Given problem: Give the listing below as a Markdown table with the columns No. and Line, one numbered row per line and blank lines left out.

Listed records:
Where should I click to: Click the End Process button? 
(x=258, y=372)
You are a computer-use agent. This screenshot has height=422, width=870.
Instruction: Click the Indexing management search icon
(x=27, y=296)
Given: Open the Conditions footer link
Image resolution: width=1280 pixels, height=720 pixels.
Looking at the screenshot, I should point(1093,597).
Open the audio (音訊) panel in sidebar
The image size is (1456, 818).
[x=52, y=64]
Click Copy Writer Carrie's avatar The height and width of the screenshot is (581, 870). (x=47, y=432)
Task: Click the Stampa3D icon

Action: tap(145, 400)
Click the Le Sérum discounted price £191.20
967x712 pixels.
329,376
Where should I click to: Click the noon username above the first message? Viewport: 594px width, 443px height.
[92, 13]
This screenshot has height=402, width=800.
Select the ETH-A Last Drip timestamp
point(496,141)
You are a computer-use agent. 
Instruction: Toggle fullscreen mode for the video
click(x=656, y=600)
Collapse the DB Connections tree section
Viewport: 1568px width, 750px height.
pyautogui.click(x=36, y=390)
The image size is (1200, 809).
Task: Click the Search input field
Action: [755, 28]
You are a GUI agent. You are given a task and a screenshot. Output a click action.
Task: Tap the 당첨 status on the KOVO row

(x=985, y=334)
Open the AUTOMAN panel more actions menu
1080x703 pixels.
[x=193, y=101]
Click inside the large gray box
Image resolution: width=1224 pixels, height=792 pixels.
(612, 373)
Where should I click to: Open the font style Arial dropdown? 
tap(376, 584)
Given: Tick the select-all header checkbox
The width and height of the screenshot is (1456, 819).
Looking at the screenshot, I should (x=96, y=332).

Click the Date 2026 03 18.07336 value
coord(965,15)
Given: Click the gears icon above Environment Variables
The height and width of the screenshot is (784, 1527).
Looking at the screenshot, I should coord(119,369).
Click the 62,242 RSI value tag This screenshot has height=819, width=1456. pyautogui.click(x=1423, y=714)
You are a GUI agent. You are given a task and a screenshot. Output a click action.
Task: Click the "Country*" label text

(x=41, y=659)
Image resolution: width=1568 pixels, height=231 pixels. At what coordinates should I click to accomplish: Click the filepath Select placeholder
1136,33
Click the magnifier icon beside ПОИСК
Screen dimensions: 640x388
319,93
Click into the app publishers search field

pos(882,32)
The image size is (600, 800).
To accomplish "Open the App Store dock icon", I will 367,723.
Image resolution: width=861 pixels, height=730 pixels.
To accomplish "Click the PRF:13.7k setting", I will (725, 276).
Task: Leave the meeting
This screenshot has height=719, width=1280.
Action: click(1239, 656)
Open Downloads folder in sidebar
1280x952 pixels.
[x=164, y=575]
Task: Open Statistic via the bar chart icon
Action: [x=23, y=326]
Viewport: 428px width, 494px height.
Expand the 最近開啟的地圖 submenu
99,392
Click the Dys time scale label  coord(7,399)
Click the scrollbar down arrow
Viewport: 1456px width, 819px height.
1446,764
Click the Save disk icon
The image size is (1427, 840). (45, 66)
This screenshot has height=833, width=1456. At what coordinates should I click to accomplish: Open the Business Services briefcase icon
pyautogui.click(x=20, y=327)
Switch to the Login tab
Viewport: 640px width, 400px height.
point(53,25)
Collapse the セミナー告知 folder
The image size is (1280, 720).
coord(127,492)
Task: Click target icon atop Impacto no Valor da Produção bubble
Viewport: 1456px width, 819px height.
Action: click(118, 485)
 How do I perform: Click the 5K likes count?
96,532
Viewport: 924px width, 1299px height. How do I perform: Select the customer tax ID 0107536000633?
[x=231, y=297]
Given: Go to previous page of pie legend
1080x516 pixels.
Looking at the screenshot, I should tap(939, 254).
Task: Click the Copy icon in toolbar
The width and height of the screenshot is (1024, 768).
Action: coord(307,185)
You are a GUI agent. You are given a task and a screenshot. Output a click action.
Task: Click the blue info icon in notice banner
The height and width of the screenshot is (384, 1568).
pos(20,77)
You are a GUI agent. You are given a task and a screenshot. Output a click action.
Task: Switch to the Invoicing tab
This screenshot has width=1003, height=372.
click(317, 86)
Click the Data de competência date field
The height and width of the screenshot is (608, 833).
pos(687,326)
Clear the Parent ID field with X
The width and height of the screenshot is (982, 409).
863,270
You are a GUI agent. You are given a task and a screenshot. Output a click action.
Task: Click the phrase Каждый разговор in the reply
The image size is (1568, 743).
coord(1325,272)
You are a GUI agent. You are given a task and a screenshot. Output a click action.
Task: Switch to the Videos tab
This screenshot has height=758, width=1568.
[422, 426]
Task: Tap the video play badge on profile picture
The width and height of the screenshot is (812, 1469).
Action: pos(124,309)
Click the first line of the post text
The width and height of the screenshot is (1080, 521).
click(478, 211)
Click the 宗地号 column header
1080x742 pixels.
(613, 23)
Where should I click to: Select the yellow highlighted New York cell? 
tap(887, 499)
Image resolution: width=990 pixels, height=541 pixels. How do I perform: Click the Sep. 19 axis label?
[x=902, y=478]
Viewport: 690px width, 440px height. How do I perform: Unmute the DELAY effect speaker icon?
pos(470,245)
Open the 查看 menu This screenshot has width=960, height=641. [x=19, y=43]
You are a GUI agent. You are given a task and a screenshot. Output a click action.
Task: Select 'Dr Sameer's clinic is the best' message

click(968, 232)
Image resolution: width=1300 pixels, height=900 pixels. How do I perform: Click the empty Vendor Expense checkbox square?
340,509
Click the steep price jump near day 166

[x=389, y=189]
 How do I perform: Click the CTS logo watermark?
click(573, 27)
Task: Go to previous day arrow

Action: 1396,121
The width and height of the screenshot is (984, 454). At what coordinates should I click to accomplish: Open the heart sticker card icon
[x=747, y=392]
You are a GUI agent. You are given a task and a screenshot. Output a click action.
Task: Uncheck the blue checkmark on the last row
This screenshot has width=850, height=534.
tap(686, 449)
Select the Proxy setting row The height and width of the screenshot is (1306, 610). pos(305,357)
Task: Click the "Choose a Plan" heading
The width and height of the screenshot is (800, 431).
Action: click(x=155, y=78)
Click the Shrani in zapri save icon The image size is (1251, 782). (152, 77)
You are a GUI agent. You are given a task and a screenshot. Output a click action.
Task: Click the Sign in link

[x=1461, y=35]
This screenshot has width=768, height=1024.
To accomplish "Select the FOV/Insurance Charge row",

Reply to the exercise:
| No. | Line |
|---|---|
| 1 | Where should I click to: Click the End Process button?  |
| 2 | (x=258, y=372) |
| 3 | You are a computer-use agent. This screenshot has height=422, width=870. |
| 4 | Instruction: Click the Indexing management search icon |
| 5 | (x=27, y=296) |
| 6 | Given: Open the Conditions footer link |
| 7 | Image resolution: width=1280 pixels, height=720 pixels. |
| 8 | Looking at the screenshot, I should point(1093,597). |
| 9 | Open the audio (音訊) panel in sidebar |
| 10 | The image size is (1456, 818). |
| 11 | [x=52, y=64] |
| 12 | Click Copy Writer Carrie's avatar The height and width of the screenshot is (581, 870). (x=47, y=432) |
| 13 | Task: Click the Stampa3D icon |
| 14 | Action: tap(145, 400) |
| 15 | Click the Le Sérum discounted price £191.20 |
| 16 | 967x712 pixels. |
| 17 | 329,376 |
| 18 | Where should I click to: Click the noon username above the first message? Viewport: 594px width, 443px height. |
| 19 | [92, 13] |
| 20 | This screenshot has height=402, width=800. |
| 21 | Select the ETH-A Last Drip timestamp |
| 22 | point(496,141) |
| 23 | You are a computer-use agent.  |
| 24 | Instruction: Toggle fullscreen mode for the video |
| 25 | click(x=656, y=600) |
| 26 | Collapse the DB Connections tree section |
| 27 | Viewport: 1568px width, 750px height. |
| 28 | pyautogui.click(x=36, y=390) |
| 29 | The image size is (1200, 809). |
| 30 | Task: Click the Search input field |
| 31 | Action: [755, 28] |
| 32 | You are a GUI agent. You are given a task and a screenshot. Output a click action. |
| 33 | Task: Tap the 당첨 status on the KOVO row |
| 34 | (x=985, y=334) |
| 35 | Open the AUTOMAN panel more actions menu |
| 36 | 1080x703 pixels. |
| 37 | [x=193, y=101] |
| 38 | Click inside the large gray box |
| 39 | Image resolution: width=1224 pixels, height=792 pixels. |
| 40 | (612, 373) |
| 41 | Where should I click to: Open the font style Arial dropdown?  |
| 42 | tap(376, 584) |
| 43 | Given: Tick the select-all header checkbox |
| 44 | The width and height of the screenshot is (1456, 819). |
| 45 | Looking at the screenshot, I should (x=96, y=332). |
| 46 | Click the Date 2026 03 18.07336 value |
| 47 | coord(965,15) |
| 48 | Given: Click the gears icon above Environment Variables |
| 49 | The height and width of the screenshot is (784, 1527). |
| 50 | Looking at the screenshot, I should coord(119,369). |
| 51 | Click the 62,242 RSI value tag This screenshot has height=819, width=1456. pyautogui.click(x=1423, y=714) |
| 52 | You are a GUI agent. You are given a task and a screenshot. Output a click action. |
| 53 | Task: Click the "Country*" label text |
| 54 | (x=41, y=659) |
| 55 | Image resolution: width=1568 pixels, height=231 pixels. At what coordinates should I click to accomplish: Click the filepath Select placeholder |
| 56 | 1136,33 |
| 57 | Click the magnifier icon beside ПОИСК |
| 58 | Screen dimensions: 640x388 |
| 59 | 319,93 |
| 60 | Click into the app publishers search field |
| 61 | pos(882,32) |
| 62 | The image size is (600, 800). |
| 63 | To accomplish "Open the App Store dock icon", I will 367,723. |
| 64 | Image resolution: width=861 pixels, height=730 pixels. |
| 65 | To accomplish "Click the PRF:13.7k setting", I will (725, 276). |
| 66 | Task: Leave the meeting |
| 67 | This screenshot has height=719, width=1280. |
| 68 | Action: click(1239, 656) |
| 69 | Open Downloads folder in sidebar |
| 70 | 1280x952 pixels. |
| 71 | [x=164, y=575] |
| 72 | Task: Open Statistic via the bar chart icon |
| 73 | Action: [x=23, y=326] |
| 74 | Viewport: 428px width, 494px height. |
| 75 | Expand the 最近開啟的地圖 submenu |
| 76 | 99,392 |
| 77 | Click the Dys time scale label  coord(7,399) |
| 78 | Click the scrollbar down arrow |
| 79 | Viewport: 1456px width, 819px height. |
| 80 | 1446,764 |
| 81 | Click the Save disk icon |
| 82 | The image size is (1427, 840). (45, 66) |
| 83 | This screenshot has height=833, width=1456. At what coordinates should I click to accomplish: Open the Business Services briefcase icon |
| 84 | pyautogui.click(x=20, y=327) |
| 85 | Switch to the Login tab |
| 86 | Viewport: 640px width, 400px height. |
| 87 | point(53,25) |
| 88 | Collapse the セミナー告知 folder |
| 89 | The image size is (1280, 720). |
| 90 | coord(127,492) |
| 91 | Task: Click target icon atop Impacto no Valor da Produção bubble |
| 92 | Viewport: 1456px width, 819px height. |
| 93 | Action: click(118, 485) |
| 94 |  How do I perform: Click the 5K likes count? |
| 95 | 96,532 |
| 96 | Viewport: 924px width, 1299px height. How do I perform: Select the customer tax ID 0107536000633? |
| 97 | [x=231, y=297] |
| 98 | Given: Go to previous page of pie legend |
| 99 | 1080x516 pixels. |
| 100 | Looking at the screenshot, I should tap(939, 254). |
| 101 | Task: Click the Copy icon in toolbar |
| 102 | The width and height of the screenshot is (1024, 768). |
| 103 | Action: coord(307,185) |
| 104 | You are a GUI agent. You are given a task and a screenshot. Output a click action. |
| 105 | Task: Click the blue info icon in notice banner |
| 106 | The height and width of the screenshot is (384, 1568). |
| 107 | pos(20,77) |
| 108 | You are a GUI agent. You are given a task and a screenshot. Output a click action. |
| 109 | Task: Switch to the Invoicing tab |
| 110 | This screenshot has width=1003, height=372. |
| 111 | click(317, 86) |
| 112 | Click the Data de competência date field |
| 113 | The height and width of the screenshot is (608, 833). |
| 114 | pos(687,326) |
| 115 | Clear the Parent ID field with X |
| 116 | The width and height of the screenshot is (982, 409). |
| 117 | 863,270 |
| 118 | You are a GUI agent. You are given a task and a screenshot. Output a click action. |
| 119 | Task: Click the phrase Каждый разговор in the reply |
| 120 | The image size is (1568, 743). |
| 121 | coord(1325,272) |
| 122 | You are a GUI agent. You are given a task and a screenshot. Output a click action. |
| 123 | Task: Switch to the Videos tab |
| 124 | This screenshot has height=758, width=1568. |
| 125 | [422, 426] |
| 126 | Task: Tap the video play badge on profile picture |
| 127 | The width and height of the screenshot is (812, 1469). |
| 128 | Action: pos(124,309) |
| 129 | Click the first line of the post text |
| 130 | The width and height of the screenshot is (1080, 521). |
| 131 | click(478, 211) |
| 132 | Click the 宗地号 column header |
| 133 | 1080x742 pixels. |
| 134 | (613, 23) |
| 135 | Where should I click to: Select the yellow highlighted New York cell?  |
| 136 | tap(887, 499) |
| 137 | Image resolution: width=990 pixels, height=541 pixels. How do I perform: Click the Sep. 19 axis label? |
| 138 | [x=902, y=478] |
| 139 | Viewport: 690px width, 440px height. How do I perform: Unmute the DELAY effect speaker icon? |
| 140 | pos(470,245) |
| 141 | Open the 查看 menu This screenshot has width=960, height=641. [x=19, y=43] |
| 142 | You are a GUI agent. You are given a task and a screenshot. Output a click action. |
| 143 | Task: Select 'Dr Sameer's clinic is the best' message |
| 144 | click(968, 232) |
| 145 | Image resolution: width=1300 pixels, height=900 pixels. How do I perform: Click the empty Vendor Expense checkbox square? |
| 146 | 340,509 |
| 147 | Click the steep price jump near day 166 |
| 148 | [x=389, y=189] |
| 149 |  How do I perform: Click the CTS logo watermark? |
| 150 | click(573, 27) |
| 151 | Task: Go to previous day arrow |
| 152 | Action: 1396,121 |
| 153 | The width and height of the screenshot is (984, 454). At what coordinates should I click to accomplish: Open the heart sticker card icon |
| 154 | [x=747, y=392] |
| 155 | You are a GUI agent. You are given a task and a screenshot. Output a click action. |
| 156 | Task: Uncheck the blue checkmark on the last row |
| 157 | This screenshot has width=850, height=534. |
| 158 | tap(686, 449) |
| 159 | Select the Proxy setting row The height and width of the screenshot is (1306, 610). pos(305,357) |
| 160 | Task: Click the "Choose a Plan" heading |
| 161 | The width and height of the screenshot is (800, 431). |
| 162 | Action: click(x=155, y=78) |
| 163 | Click the Shrani in zapri save icon The image size is (1251, 782). (152, 77) |
| 164 | You are a GUI agent. You are given a task and a screenshot. Output a click action. |
| 165 | Task: Click the Sign in link |
| 166 | [x=1461, y=35] |
| 167 | This screenshot has width=768, height=1024. |
| 168 | To accomplish "Select the FOV/Insurance Charge row", |